Overview
In the previous post, a repository image running a web server was download from the Docker Hub Repository and a container instance was started. Additionally, an introduction to Docker networking was presented and a walkthrough of mapping external ports to container ports was demonstrated. This port mapping allowed a web browser running on the host computer to connect and communicate with the web server running in the Docker container. This posting will continue exploring containers with a discussion about data persistence using an example of running Microsoft SQL Server (for Linux) in a container on a development machine.
Prerequisites:
For this walkthrough, the following prerequisites must be met:
- Docker installed on the appropriate platform:
- Mac – Docker for Mac
- Windows with Hyper-V – Docker for Windows
- Windows with Oracle VirtualBox – Docker Toolbox
- At least 4GB of free memory (RAM)
- Available disk space for downloading repository images and running containers (for this initial post, 2GB will be required)
- Microsoft SQL Server Management Studio or another SQL Server Management tool such as Toad for SQL Server)
Note: for this walkthrough, all commands will be illustrated in a PowerShell prompt on Windows. Alternatively, a command prompt on windows or a shell/terminal prompt for Mac can be used as necessary.
Getting Started
This posting is going to take an iterative approach to running the Microsoft SQL Server (for Linux) container. The iterative approach was intentionally chosen to walk through the hurdles that might be encountered when running a more complex container as well as to demonstrate how volumes can be used to handle issues of data persistence.

## Set problem 1
According to the Docker walkthrough, how much free memory must be available?
## Set problem 2
Continue the Docker walkthrough from the point where it stops.

## Data provided

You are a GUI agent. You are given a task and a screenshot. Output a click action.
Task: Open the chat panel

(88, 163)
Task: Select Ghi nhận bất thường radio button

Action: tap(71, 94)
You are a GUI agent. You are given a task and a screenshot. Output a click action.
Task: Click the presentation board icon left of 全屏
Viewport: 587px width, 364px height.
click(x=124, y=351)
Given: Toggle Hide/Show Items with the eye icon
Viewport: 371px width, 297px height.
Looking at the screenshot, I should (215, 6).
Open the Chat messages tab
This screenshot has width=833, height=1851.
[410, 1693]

--

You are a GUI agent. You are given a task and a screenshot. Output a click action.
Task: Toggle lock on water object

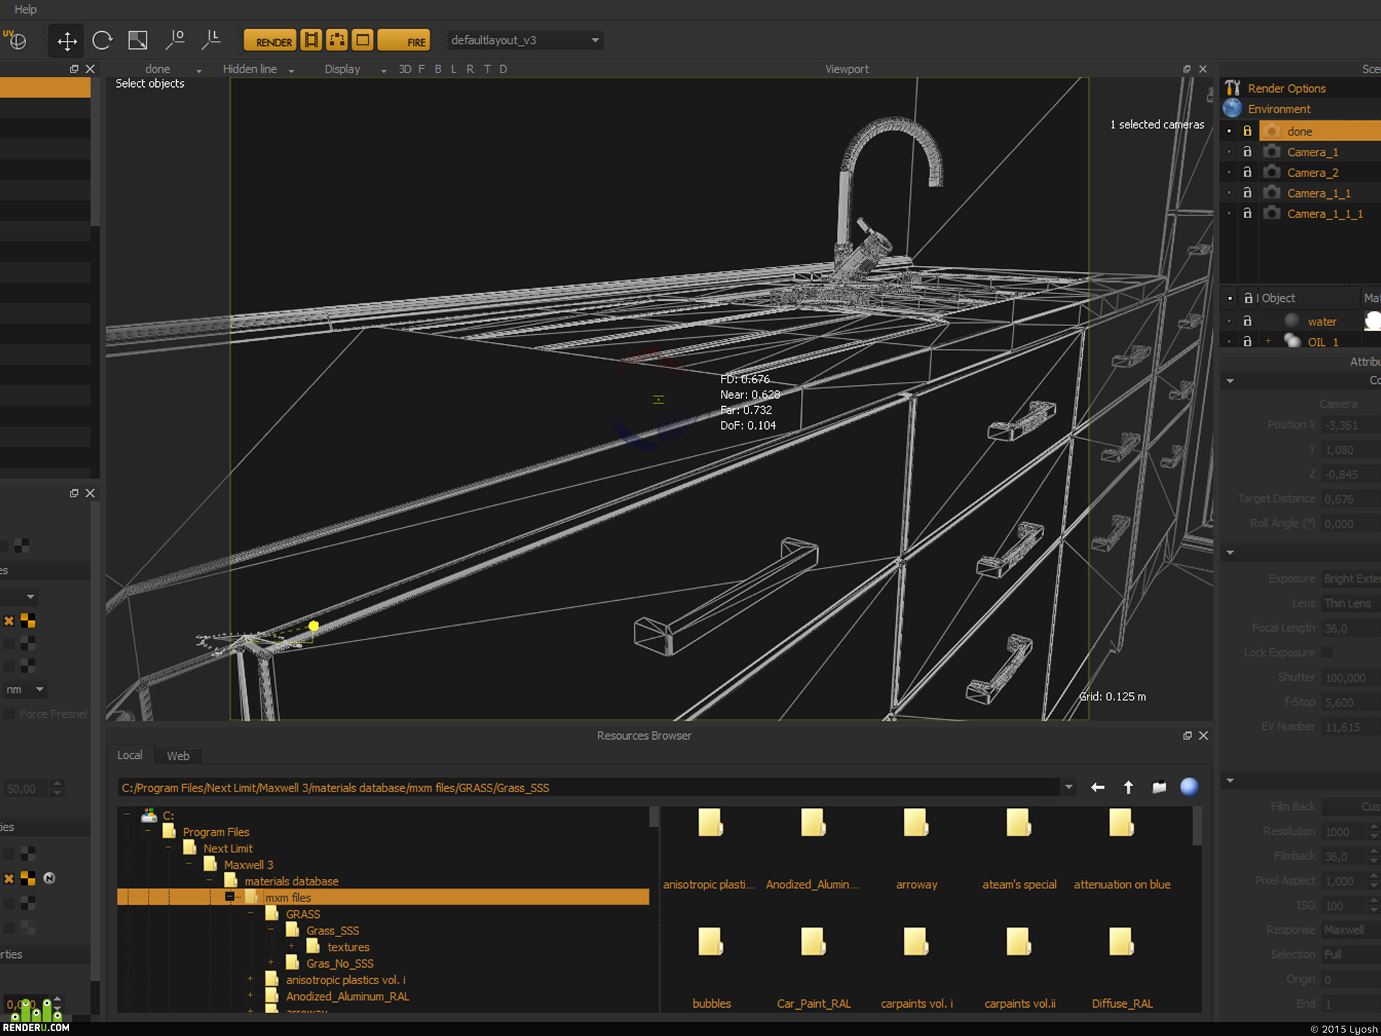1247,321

## Task result 1
At least 4GB of free memory (RAM).

## Task result 2
Downloading a Repository Image from Docker Hub
As mentioned in the first posting, the process of pulling a repository image locally to the machine running Docker is optional as the docker run command will implicitly perform the pull if the image is not found. However, the Microsoft SQL Server repository image that will be used in this article is 1.31GB at the time of creating this post. Because of the large image size, it is recommended to pull this image locally using a fast, reliable internet connection. To pull a copy of the Developer Edition of Microsoft SQL Server for Linux locally, run the following command:
docker pull microsoft/mssql-server-linux:latest
One difference in this command from the ones used previously that is worth mentioning is that the name of the image has two parts separated by a forward slash (‘/’). This convention is used in public repositories to denote not only the image name but the author of the image. In this case, the author of the image is Microsoft and the image is named mssql-server-linux. This convention prevents conflicts when multiple repository image authors use the same name for a package.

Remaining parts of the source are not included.